Parjo terlihat keluar dari Markas Si Tukang Obat, ia kaget melihat teman-temannya sudah ada di
sana. Elsa langsung menjelaskan maksud kedatangan mereka. Parjo langsung mengerti, ia mengajak
teman-temannya masuk ke dalam markas.
Markas itu sangat menakjubkan. Ada banyak buku di sana, baik buku baru atau buku bekas
tertata rapi. Koran dan majalah pun bertumpuk di sana. Semua terawat rapi.
“Aku akan ambil daun dan bunga terlebih dahulu,” pamit Parjo. Sementara itu, teman-teman
takjub melihat isi markas.
Tak lama Parjo kembali, ia membawa banyak daun dan bunga. Dua bunga yang menarik
perhatian adalah bunga kenikir dan bunga telang.

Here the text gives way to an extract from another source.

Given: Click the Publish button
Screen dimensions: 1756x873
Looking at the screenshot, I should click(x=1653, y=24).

“Bunga kenikir ini akan menghasilkan warna oranye, sementara bunga telang menghasilkan
warna biru,” terang Parjo. “Sementara warna hijaunya kita ambil dari daun kenikir, kelor, dan daun
lainnya,” sambung Parjo lagi.
Semua anak tapak antusias, Parjo mengajari mereka membuat batik ecoprint dengan teknik
pounding. Daun dan bunga diletakkan di atas kain, lalu ditutup dengan plastik. Platik itru kemudian
dipukul menggunakan palu kayu atau batu. Wah, ajaib. Warna yang cantik keluar dari daun dan bunga
itu. Sangat menakjubkan.
Setengah jam berlalu, tugas membuat batik selesai. Semua anak terpesona melihat kecantikan
hasil karya mereka.
“Wah, cantik sekali. Ternyata batik dicampur ecoprint sangat indah,” gumam Mira.
“Kamu tahu dari mana semua rahasia ini, Parjo?” Dhika menimpali.

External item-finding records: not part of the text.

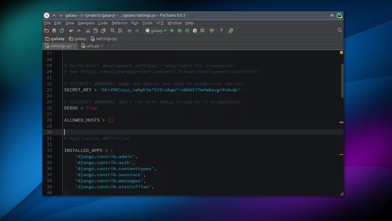
Task: Click the Help question mark icon
Action: (x=221, y=31)
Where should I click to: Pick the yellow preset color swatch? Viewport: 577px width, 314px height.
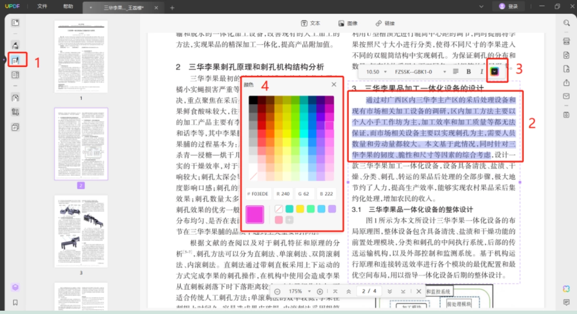tap(300, 209)
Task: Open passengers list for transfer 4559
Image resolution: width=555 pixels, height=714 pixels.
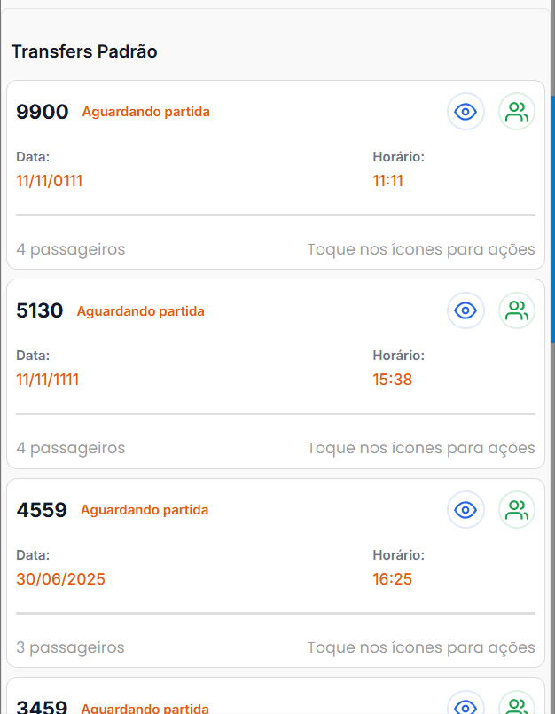Action: click(517, 510)
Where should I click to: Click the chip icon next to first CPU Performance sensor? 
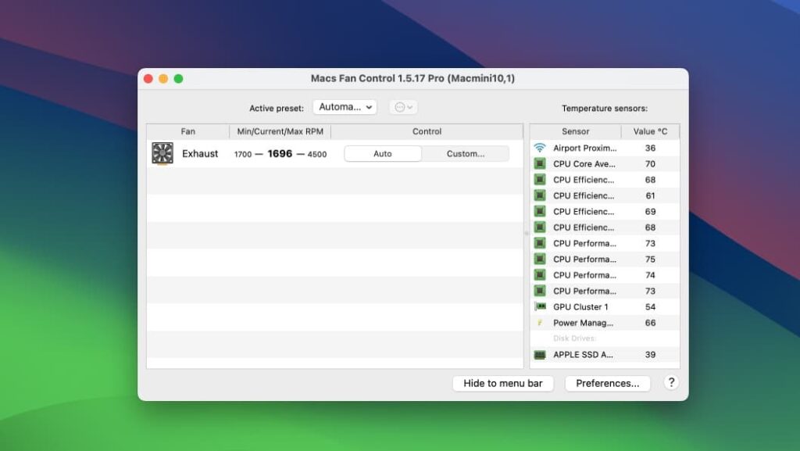(x=538, y=243)
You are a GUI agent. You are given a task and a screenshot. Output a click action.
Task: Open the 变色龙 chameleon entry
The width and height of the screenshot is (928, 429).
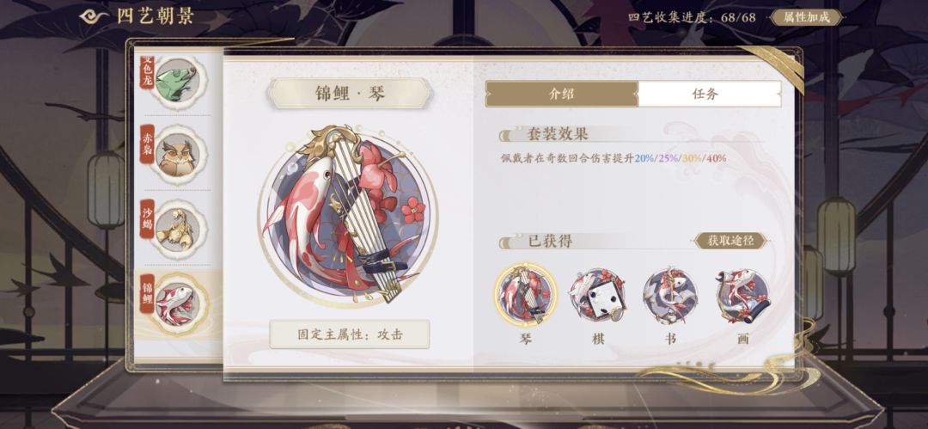pos(174,79)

“Dari semua ini,” tangan Parjo menunjuk ke ruangan markas. “Buku-buku di sini menyimpan
banyak pengetahuan, aku mendapatkan semua pengetahuan itu dari buku-buku ini.”
“Berarti kamu bukan si Tukang Obat, kamu profesor,” sanjung Dhika.
“Si Tukang Obat juga tidak apa-apa,” balas Parjo. Semua tertawa mendengar ucapan itu, Parjo
memang si Tukang Obat yang selalu ceria. Ia tidak pernah marah meski teman-temannya selalu
mengolok, padahal yang diolok-olok itu lebih hebat dari yang mengolok-olok. Meski demikian, Parjo
tetap menjadi dirinya. Si Tukang Obat.
Mira kini sadar, teman yang di depannya itu bukan si Tukang Obat biasa. Semua yang
diucapkannya, adalah ilmu yang didapat dari buku. Ia menjadi malu karena sempat meragukan
kehebatan Parjo. Sekarang, Mira merasa senang. Ia memiliki teman si Tukang Obat. Berkat
pengetahuannya, tugas membuat batik gua lawa bisa selesai sesuai harapan.